What this task involves -> Scale the material starting with the line that contains "Previous (254, 1916)" and going on through the line that contains "Team Member Connect (1095, 2271)". Write out each of those lines again, requests included, with every click coordinate multiplied by 2.35 and rounded to a whole number (halves round up), and give only those lines.
START
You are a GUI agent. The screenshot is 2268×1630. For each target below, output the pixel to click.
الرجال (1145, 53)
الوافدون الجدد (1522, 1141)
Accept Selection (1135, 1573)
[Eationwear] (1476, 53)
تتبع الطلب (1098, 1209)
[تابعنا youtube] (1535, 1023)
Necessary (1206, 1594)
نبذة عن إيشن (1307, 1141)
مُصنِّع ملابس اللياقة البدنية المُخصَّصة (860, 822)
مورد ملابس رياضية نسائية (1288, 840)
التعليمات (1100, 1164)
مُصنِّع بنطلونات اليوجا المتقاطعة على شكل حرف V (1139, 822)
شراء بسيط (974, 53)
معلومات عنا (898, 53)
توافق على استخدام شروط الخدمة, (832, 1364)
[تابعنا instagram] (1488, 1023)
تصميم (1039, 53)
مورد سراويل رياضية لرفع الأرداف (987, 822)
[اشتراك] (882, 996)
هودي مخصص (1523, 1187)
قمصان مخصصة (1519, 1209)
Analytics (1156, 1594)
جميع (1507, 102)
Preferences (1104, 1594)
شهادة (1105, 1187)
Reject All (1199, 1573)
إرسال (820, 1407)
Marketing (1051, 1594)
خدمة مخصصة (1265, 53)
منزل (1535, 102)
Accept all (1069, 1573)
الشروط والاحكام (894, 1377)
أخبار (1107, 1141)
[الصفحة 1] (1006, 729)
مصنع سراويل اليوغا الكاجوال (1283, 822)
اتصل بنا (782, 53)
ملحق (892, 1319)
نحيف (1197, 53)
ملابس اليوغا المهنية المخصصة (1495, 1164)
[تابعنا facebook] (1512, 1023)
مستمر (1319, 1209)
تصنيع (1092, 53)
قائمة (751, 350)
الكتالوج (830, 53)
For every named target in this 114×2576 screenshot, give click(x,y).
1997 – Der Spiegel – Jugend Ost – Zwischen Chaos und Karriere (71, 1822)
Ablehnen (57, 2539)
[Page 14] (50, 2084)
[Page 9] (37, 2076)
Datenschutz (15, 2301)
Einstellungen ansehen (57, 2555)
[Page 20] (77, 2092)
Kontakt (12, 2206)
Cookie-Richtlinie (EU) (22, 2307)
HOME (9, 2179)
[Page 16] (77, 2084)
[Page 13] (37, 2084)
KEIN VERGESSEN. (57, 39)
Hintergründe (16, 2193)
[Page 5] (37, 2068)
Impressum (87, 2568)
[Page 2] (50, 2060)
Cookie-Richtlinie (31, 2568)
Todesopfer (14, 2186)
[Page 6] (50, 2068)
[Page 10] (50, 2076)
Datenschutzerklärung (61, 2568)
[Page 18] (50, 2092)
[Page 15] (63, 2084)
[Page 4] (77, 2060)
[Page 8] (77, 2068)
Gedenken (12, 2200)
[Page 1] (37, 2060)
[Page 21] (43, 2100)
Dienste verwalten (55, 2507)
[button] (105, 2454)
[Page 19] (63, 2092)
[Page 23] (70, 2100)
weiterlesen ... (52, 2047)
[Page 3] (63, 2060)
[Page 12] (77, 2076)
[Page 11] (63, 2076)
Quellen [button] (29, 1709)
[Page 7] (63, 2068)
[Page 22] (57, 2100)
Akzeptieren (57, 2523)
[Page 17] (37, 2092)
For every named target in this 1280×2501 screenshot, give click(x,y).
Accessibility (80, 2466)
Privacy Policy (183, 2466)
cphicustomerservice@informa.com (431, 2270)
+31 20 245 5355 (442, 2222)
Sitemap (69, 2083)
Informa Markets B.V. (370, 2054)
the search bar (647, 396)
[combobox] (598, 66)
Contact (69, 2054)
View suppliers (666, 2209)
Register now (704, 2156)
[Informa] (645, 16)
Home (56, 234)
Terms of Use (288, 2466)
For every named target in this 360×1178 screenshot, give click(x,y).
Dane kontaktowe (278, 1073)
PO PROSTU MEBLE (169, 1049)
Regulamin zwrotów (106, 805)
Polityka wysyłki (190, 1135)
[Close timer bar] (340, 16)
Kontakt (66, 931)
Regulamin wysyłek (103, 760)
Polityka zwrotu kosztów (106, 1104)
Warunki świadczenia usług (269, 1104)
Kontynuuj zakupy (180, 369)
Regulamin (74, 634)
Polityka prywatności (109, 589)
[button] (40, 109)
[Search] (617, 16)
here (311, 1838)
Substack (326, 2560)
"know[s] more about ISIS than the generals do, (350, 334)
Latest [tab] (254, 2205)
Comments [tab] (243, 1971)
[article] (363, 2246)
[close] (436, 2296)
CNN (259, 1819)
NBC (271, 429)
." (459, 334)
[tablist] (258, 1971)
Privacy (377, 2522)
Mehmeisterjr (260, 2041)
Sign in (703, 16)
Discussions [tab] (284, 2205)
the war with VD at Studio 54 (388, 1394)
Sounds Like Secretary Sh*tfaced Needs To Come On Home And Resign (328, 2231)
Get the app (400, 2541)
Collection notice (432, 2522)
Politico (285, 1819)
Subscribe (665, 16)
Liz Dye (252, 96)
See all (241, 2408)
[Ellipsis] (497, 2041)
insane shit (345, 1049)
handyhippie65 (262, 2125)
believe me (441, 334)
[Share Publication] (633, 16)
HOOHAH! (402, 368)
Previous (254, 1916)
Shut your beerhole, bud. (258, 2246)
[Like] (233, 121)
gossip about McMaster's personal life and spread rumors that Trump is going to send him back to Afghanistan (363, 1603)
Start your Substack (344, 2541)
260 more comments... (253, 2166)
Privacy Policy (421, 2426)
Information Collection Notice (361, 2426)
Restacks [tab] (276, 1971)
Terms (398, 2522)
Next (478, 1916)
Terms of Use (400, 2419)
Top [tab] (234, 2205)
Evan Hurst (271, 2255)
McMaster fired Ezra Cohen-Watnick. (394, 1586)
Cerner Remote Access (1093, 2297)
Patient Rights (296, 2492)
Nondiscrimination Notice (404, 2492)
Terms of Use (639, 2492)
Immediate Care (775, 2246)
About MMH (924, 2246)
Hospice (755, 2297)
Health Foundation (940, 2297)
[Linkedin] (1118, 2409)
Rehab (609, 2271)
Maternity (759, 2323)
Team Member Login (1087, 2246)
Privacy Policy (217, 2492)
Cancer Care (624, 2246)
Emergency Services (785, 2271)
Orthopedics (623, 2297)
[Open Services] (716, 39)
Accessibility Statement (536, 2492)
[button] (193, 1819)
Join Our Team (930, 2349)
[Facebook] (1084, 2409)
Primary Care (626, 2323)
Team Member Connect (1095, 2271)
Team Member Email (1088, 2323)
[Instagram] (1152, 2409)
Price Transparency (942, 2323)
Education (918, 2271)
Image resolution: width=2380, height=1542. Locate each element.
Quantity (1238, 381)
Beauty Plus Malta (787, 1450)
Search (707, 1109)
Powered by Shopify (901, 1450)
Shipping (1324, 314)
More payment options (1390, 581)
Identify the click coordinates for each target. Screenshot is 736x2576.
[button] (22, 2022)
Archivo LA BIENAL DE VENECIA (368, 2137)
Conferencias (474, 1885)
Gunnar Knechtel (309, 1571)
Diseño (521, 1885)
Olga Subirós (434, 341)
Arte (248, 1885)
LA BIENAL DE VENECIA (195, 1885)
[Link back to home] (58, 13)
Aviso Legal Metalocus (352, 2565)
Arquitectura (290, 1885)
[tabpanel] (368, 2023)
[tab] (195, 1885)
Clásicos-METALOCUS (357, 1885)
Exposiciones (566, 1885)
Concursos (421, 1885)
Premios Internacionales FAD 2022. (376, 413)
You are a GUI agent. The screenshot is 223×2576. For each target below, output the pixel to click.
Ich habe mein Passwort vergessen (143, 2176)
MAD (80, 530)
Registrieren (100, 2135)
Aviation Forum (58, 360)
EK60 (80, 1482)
END
Exercise solution ->
Previous (597, 4503)
Shut your beerhole, bud. (606, 5278)
[Like] (548, 284)
gossip about McMaster's personal life and spread rumors that Trump is going to send him back to Afghanistan (853, 3767)
Start your Substack (808, 5971)
260 more comments... (595, 5090)
Privacy Policy (989, 5701)
Information Collection Notice (848, 5701)
Restacks [tab] (649, 4632)
Terms (935, 5927)
Next (1123, 4503)
Terms of Use (940, 5685)
Top [tab] (550, 5182)
Evan Hurst (637, 5299)
McMaster fired Ezra Cohen-Watnick. (926, 3727)
Cerner Remote Access (2569, 5398)
Patient Rights (696, 5856)
Nondiscrimination Notice (949, 5856)
Terms of Use (1502, 5856)
Immediate Care (1821, 5278)
About MMH (2171, 5278)
Hospice (1774, 5398)
Health Foundation (2209, 5398)
[Linkedin] (2627, 5661)
Rehab (1431, 5337)
Maternity (1784, 5459)
Team Member Login (2554, 5278)
Privacy Policy (510, 5856)
Cancer Care (1466, 5278)
Emergency Services (1845, 5337)
Orthopedics (1464, 5398)
[Open Services] (1683, 92)
Accessibility Statement (1260, 5856)
[button] (454, 4275)
Join Our Team (2186, 5520)
[Facebook] (2547, 5661)
Primary Care (1471, 5459)
Team Member Connect (2573, 5337)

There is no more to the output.